Analytical method to solve a system of ODEs

[BlackTulip]

Hello All,

I am new to this community but by reviwwing the questions and answers posted in this forum I was encouraged to share my question with you and I hope you can help me.

I have a system of 4th order ordinary differential equations for several functions which I call them:

$$y_1,y_2, ..., y_n$$ and all of them are single variable functions e.g. $$y_1 = f(x)$$

The system looks like:

$$\left\{y_1', y_1'', y_1''', y_1^{(4)}, y_2', y_2'', y_2''', y_2^{(4)}, ... y_n', y_n'', y_n''', y_n^{(4)}\right\}^{T}=\left[A\right] \left\{y_1, y_1', y_1'', y_1''', y_2, y_2', y_2'', y_2''', ... y_n, y_n', y_n'', y_n'''\right\}^{T}$$

Where $$\left[A\right]$$ is the coefficient matrix.

In short form this equation can be written as:
$$\left\{Y'\right\} = \left[A\right] \left\{Y\right\}$$

Now, my question is that if the eigenvalue method is accurate enough to solve this system of equation or I should use a different method to solve such system of ODEs.

I am waiting for your valuable comments.

 

[chiro]

Hey BlackTulip and welcome to the forums.

Have you checked the properties of A? Is it ill-conditioned?

If it is ill-conditioned then it means that the product of the eigen-values for one are close to zero if I recall correctly (and you should verify all things for yourself).

The other thing I guess to check is whether the set of eigenvectors forms a basis.

Have you come across how to check the condition of a matrix and how to use that for getting solutions to a variety of linear systems problems?

 

[BlackTulip]

Thank you Chiro for your comments.

I used cond() function in Matlab to check if A is ill-conditioned. The condition number of A is not close to 1. Normally it is around 30. But in some cases it is around 1000.

I checked the product of the eigenvalues of A and in most cases it is not close to zero.

To check if the eigenvectors form a basis I used rref() function and in all cases it gave me identity matrix which implies that the eigenvectors are all linearly independents.


Taking all these into account do you think the method that I use to solve the system of ODE is an appropriate one?

I am curious to know if any of the cases that you mentioned occur what would be the best method to solve the system of ODEs analytically.

Thanks

 

[chiro]

Thank you Chiro for your comments.

I used cond() function in Matlab to check if A is ill-conditioned. The condition number of A is not close to 1. Normally it is around 30. But in some cases it is around 1000.

I checked the product of the eigenvalues of A and in most cases it is not close to zero.
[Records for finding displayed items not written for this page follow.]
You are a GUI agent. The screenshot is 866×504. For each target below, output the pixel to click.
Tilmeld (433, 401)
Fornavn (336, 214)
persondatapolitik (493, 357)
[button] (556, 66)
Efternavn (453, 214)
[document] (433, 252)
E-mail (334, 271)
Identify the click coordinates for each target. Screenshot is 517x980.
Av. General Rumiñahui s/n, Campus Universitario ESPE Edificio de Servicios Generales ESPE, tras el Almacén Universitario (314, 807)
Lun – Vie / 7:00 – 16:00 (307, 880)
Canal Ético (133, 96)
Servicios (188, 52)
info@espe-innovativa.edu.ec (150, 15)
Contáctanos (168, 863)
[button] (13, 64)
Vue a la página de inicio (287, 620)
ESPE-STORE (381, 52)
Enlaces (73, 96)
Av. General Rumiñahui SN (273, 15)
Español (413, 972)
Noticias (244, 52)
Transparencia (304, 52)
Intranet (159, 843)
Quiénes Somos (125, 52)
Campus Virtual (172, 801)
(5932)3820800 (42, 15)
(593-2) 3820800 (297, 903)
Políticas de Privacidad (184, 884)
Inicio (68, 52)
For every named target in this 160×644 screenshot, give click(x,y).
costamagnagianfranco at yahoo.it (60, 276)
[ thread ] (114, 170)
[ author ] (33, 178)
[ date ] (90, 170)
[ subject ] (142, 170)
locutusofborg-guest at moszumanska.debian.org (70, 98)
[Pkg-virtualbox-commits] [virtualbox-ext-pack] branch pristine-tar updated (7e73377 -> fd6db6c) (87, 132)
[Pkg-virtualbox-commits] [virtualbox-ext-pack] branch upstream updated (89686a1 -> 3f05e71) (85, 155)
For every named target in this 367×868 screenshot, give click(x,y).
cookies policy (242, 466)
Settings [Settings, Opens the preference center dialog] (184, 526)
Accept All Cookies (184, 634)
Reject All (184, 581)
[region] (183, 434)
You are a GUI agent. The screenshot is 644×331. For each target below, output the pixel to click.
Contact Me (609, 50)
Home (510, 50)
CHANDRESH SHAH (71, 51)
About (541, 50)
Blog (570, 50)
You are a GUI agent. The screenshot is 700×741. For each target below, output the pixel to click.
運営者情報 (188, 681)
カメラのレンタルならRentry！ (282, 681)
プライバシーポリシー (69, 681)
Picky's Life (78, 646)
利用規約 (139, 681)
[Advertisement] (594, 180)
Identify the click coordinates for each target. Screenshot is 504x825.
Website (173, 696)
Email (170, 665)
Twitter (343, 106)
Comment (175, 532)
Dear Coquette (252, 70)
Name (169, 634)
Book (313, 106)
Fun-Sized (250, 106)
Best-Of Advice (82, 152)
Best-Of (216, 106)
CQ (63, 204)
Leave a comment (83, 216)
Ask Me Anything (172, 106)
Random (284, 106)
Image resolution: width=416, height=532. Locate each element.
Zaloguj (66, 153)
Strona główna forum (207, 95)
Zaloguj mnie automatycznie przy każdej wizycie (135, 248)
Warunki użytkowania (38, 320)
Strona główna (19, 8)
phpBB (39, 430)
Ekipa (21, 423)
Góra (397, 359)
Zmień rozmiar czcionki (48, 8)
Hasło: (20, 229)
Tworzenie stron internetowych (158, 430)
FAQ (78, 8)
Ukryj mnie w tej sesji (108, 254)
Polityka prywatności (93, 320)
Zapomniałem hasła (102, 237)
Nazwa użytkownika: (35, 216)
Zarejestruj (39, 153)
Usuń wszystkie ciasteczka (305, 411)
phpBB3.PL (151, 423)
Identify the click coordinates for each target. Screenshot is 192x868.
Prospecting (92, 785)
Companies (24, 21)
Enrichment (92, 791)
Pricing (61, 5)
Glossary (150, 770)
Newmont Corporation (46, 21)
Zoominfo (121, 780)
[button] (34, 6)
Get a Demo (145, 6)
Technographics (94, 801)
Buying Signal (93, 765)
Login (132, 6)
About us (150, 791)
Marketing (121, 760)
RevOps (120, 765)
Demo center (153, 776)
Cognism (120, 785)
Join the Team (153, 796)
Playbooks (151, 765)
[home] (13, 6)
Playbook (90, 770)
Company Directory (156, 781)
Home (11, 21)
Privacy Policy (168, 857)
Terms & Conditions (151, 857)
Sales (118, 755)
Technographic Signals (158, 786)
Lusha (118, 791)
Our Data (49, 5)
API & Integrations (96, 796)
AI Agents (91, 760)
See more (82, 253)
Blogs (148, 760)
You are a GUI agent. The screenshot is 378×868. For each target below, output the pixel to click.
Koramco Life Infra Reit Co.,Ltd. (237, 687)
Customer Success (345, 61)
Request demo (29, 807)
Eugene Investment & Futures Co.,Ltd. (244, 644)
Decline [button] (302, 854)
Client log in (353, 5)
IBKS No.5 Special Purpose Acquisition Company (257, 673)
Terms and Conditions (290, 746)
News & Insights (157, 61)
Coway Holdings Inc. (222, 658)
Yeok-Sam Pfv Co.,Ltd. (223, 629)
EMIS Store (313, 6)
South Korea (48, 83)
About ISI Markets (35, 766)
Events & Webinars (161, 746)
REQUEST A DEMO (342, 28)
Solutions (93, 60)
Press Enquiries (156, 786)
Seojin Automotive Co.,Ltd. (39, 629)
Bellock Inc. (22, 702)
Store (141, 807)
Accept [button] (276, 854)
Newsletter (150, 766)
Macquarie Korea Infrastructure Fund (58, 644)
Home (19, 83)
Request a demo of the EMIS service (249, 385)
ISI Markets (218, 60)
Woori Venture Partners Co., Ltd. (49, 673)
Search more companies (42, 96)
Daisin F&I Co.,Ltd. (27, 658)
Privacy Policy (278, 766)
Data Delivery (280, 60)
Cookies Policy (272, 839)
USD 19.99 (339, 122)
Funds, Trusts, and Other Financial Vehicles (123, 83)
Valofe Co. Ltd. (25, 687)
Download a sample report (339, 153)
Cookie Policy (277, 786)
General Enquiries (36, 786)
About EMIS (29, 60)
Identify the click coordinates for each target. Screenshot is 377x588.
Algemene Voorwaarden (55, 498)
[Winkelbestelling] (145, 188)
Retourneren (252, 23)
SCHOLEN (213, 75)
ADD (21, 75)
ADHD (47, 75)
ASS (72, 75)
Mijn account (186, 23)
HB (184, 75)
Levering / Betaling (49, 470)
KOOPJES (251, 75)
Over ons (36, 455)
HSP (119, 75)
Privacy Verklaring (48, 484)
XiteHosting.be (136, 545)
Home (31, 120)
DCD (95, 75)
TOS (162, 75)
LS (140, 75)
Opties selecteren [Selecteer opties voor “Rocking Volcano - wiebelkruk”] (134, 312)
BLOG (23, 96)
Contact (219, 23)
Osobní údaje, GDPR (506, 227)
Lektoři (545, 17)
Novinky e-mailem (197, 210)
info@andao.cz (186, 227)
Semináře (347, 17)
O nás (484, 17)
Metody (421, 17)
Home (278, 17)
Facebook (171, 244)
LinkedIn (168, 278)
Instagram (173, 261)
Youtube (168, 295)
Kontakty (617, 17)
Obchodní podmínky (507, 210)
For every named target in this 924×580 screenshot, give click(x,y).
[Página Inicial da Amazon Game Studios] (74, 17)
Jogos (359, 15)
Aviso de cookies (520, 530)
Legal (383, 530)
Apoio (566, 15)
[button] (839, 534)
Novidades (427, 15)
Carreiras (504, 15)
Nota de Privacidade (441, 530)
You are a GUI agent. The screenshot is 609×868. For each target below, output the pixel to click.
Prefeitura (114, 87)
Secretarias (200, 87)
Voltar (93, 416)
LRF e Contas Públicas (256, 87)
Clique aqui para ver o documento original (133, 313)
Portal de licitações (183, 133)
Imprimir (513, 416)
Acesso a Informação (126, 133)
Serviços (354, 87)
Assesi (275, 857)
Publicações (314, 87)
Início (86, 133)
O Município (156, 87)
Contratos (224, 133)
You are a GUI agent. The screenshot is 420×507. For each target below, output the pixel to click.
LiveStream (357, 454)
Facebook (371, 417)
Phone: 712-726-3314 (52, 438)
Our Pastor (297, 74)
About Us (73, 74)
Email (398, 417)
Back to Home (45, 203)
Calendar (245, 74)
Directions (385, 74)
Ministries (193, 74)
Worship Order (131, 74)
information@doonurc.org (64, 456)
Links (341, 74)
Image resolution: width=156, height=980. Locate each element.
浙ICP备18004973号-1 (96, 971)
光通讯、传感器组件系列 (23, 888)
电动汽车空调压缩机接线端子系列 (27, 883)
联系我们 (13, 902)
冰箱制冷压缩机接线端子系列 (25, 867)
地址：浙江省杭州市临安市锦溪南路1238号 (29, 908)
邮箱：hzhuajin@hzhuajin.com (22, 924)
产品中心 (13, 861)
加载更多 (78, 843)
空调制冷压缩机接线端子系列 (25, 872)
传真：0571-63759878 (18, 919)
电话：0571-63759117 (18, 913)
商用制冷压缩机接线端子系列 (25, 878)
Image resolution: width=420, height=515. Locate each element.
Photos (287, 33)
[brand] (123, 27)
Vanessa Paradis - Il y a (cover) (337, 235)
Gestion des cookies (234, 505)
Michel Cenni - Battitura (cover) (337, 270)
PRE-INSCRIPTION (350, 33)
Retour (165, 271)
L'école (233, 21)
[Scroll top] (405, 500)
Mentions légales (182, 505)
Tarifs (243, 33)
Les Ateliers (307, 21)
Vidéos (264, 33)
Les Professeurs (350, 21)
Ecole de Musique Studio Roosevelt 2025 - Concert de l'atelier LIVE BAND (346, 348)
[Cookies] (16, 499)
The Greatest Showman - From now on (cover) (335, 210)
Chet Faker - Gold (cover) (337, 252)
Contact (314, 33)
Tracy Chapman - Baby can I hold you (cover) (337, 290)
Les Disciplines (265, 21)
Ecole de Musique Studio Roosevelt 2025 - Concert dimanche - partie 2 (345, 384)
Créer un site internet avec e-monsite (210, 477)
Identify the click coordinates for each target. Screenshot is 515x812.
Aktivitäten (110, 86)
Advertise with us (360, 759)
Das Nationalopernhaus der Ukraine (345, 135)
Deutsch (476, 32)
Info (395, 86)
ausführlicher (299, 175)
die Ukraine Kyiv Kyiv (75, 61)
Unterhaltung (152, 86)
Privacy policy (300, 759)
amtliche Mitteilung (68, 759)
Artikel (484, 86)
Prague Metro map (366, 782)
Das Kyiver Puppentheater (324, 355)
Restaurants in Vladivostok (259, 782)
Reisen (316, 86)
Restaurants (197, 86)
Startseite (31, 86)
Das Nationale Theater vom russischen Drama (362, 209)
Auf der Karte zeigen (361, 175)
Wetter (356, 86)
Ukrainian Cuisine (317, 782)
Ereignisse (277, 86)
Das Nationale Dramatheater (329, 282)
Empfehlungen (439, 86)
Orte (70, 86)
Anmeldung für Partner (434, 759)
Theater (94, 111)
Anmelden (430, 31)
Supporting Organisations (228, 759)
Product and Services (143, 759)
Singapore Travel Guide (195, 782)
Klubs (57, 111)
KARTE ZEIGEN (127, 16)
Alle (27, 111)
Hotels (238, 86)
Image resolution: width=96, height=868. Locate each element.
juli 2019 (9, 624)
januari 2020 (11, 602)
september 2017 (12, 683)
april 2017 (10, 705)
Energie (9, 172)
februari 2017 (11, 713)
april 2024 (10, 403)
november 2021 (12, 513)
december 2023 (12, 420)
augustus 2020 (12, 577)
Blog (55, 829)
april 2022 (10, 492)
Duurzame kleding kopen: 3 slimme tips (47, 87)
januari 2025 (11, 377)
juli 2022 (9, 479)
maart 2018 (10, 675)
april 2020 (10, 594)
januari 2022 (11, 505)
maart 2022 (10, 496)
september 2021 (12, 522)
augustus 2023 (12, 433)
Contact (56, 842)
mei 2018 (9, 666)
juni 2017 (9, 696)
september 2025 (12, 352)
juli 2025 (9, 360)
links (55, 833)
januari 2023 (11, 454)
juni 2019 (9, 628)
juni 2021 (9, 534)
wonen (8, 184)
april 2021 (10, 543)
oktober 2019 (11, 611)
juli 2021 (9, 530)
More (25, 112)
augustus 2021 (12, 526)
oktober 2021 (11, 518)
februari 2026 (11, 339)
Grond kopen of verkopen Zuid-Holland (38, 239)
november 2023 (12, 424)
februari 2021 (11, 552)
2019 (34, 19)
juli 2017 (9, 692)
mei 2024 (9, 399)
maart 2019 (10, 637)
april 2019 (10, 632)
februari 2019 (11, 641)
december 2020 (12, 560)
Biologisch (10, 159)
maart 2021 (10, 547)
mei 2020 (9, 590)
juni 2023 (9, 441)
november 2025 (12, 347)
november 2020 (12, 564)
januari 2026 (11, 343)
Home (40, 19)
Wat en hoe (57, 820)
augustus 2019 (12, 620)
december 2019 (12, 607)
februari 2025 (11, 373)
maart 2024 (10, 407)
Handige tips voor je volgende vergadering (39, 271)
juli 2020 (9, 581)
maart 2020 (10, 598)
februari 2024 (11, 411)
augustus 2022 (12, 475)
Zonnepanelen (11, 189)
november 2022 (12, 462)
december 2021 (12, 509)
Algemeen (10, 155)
To check if the eigenvectors form a basis I used rref() function and in all cases it gave me identity matrix which implies that the eigenvectors are all linearly independents.

Taking all these into account do you think the method that I use to solve the system of ODE is an appropriate one?

I am curious to know if any of the cases that you mentioned occur what would be the best method to solve the system of ODEs analytically.

Thanks

The above sounds good.

There is one thing that is always good for checking whether a solution (i.e. analytic) is good: you compare it against a stable numerical solution.

If you are a bit unsure about whether an analytic solution is valid, it's always a good idea to run a numerical solution using something like Runge-Kutta or some other valid scheme and then see how the two compare.

Any kind of thing like this is always useful and if you ever get in a situation where you are unsure and need some verification, this is always a good thing to think about.

 

[blue_raver22]

I would say that the choice of method to solve a system of ODEs depends on the specific characteristics of the system and the desired level of accuracy. The eigenvalue method can be a useful tool for solving certain types of systems, but it may not always be the most accurate or efficient method. Other methods, such as finite difference or finite element methods, may also be effective for solving ODE systems. It is important to carefully consider the properties of the system and the desired level of accuracy before choosing a method. Additionally, it may be helpful to consult with other experts in the field or refer to literature on similar systems to determine the most appropriate approach.